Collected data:

□ □ □ □

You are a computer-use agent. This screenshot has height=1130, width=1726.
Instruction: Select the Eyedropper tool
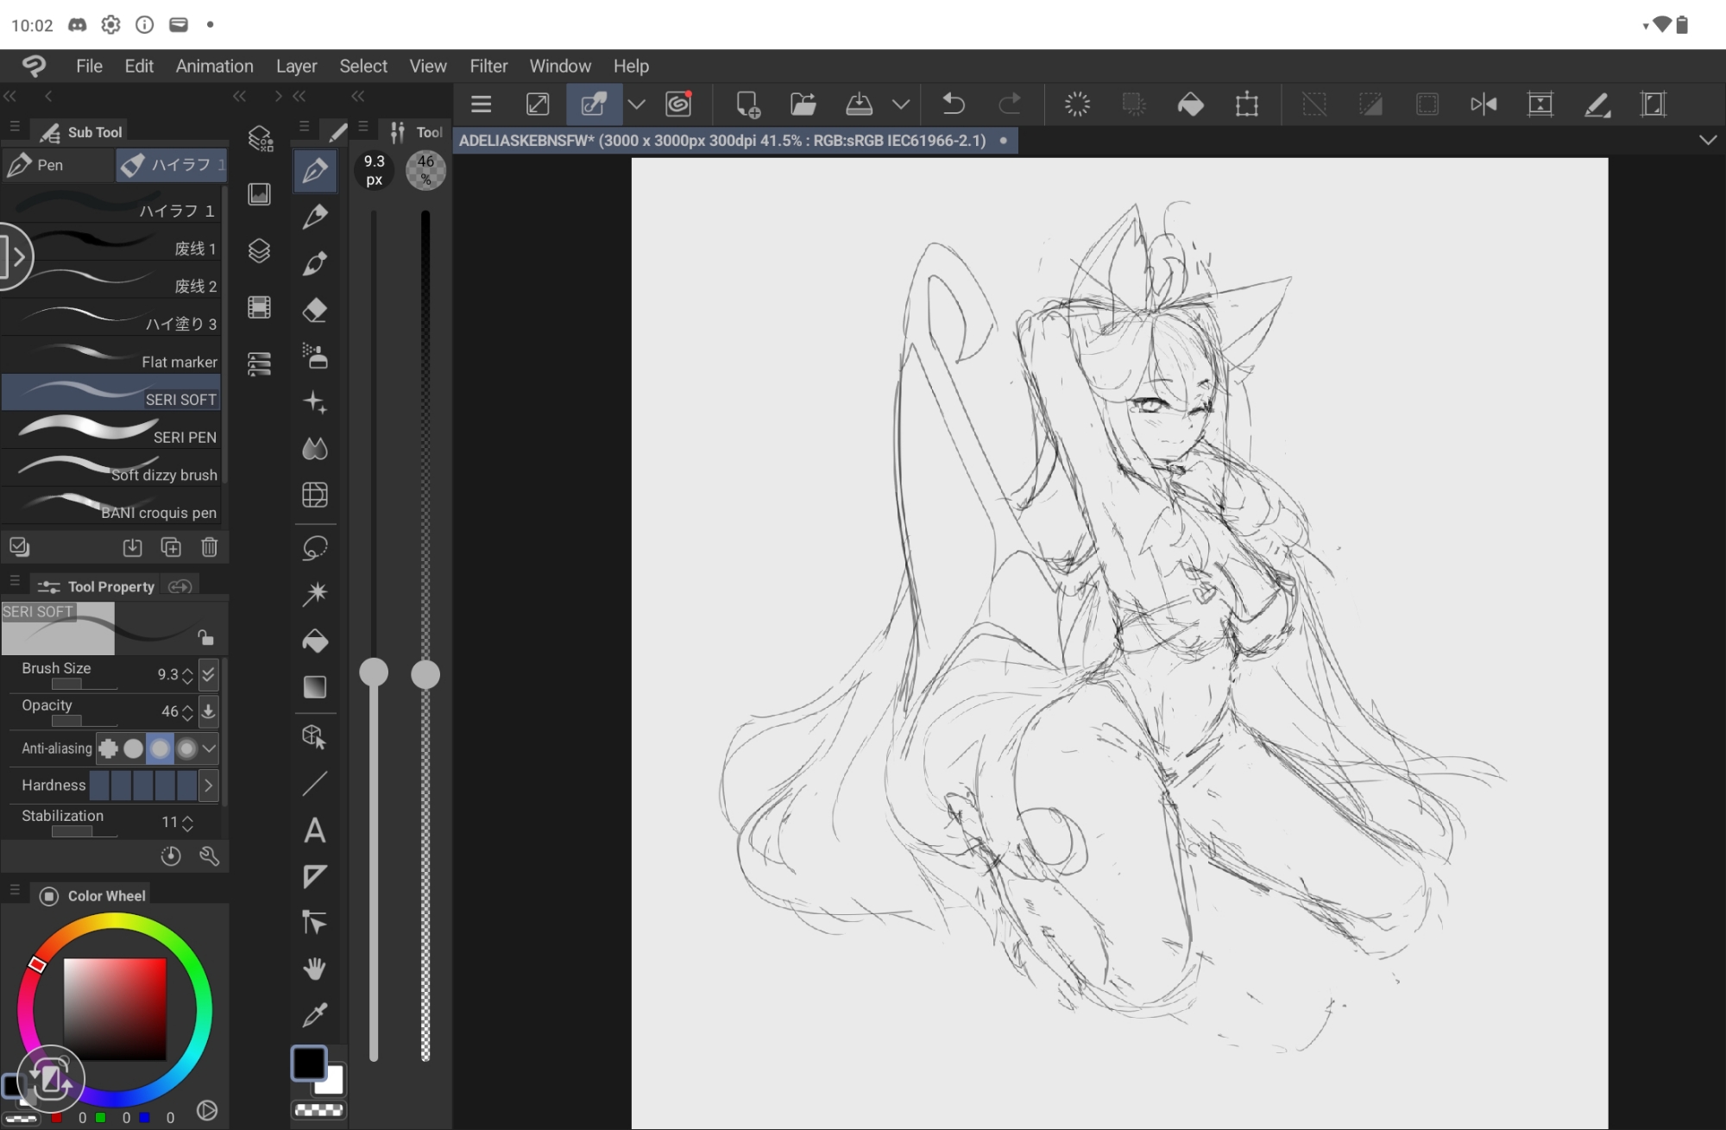315,1015
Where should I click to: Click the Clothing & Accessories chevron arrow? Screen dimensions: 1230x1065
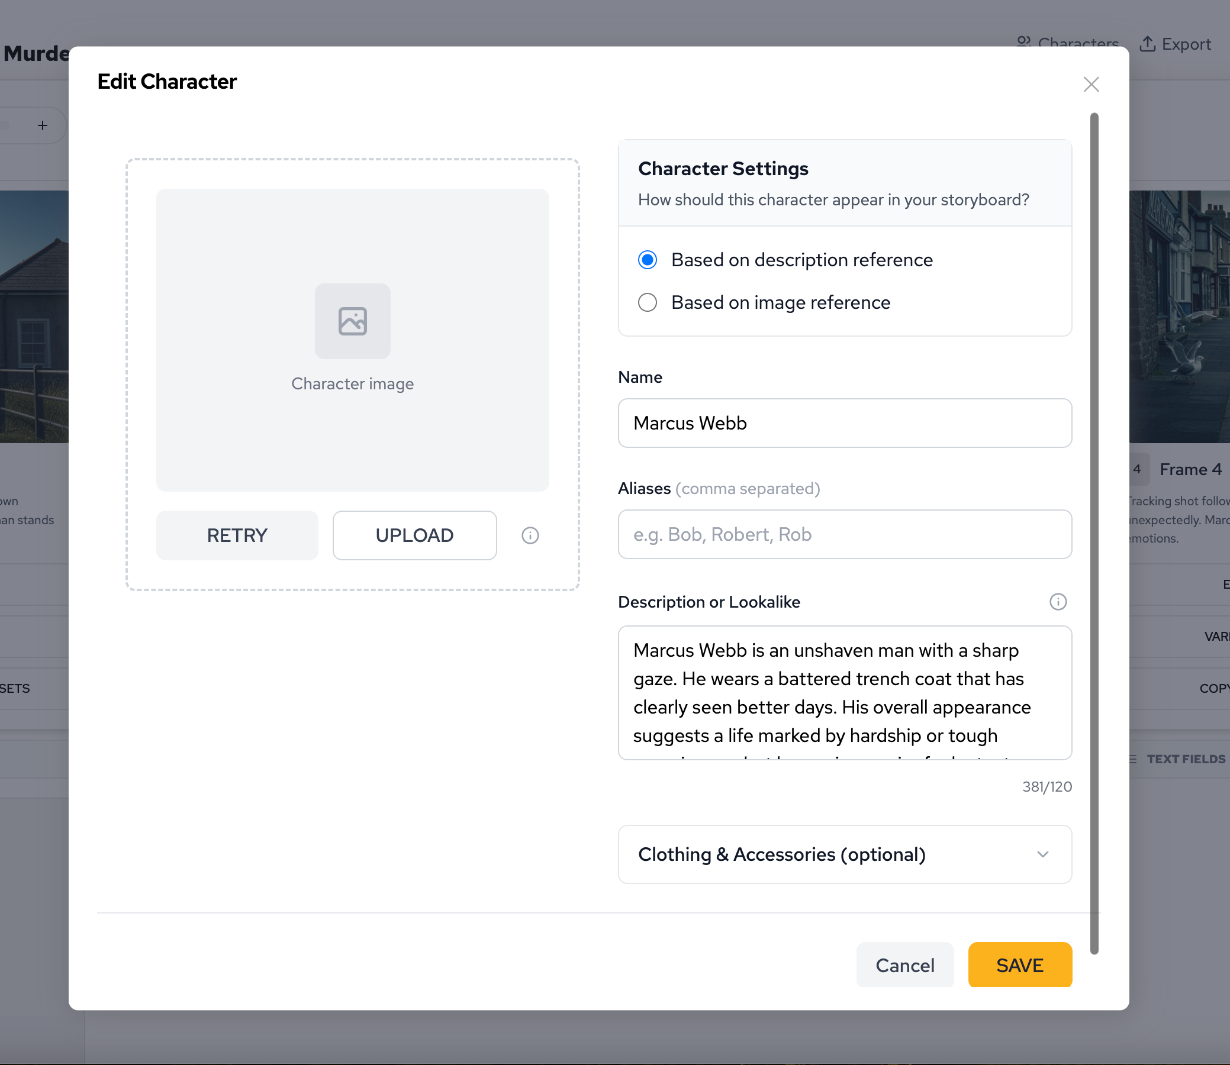1042,854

□ □ □ □

Aim of the exercise ▸ All entries above must be printed again verbatim, with images excluded.

Written solution ▸
You are a computer-use agent. This screenshot has height=1130, width=1726.
Instruction: Select the Eyedropper tool
315,1015
Where should I click to: Click the Clothing & Accessories chevron arrow? Screen dimensions: 1230x1065
1042,854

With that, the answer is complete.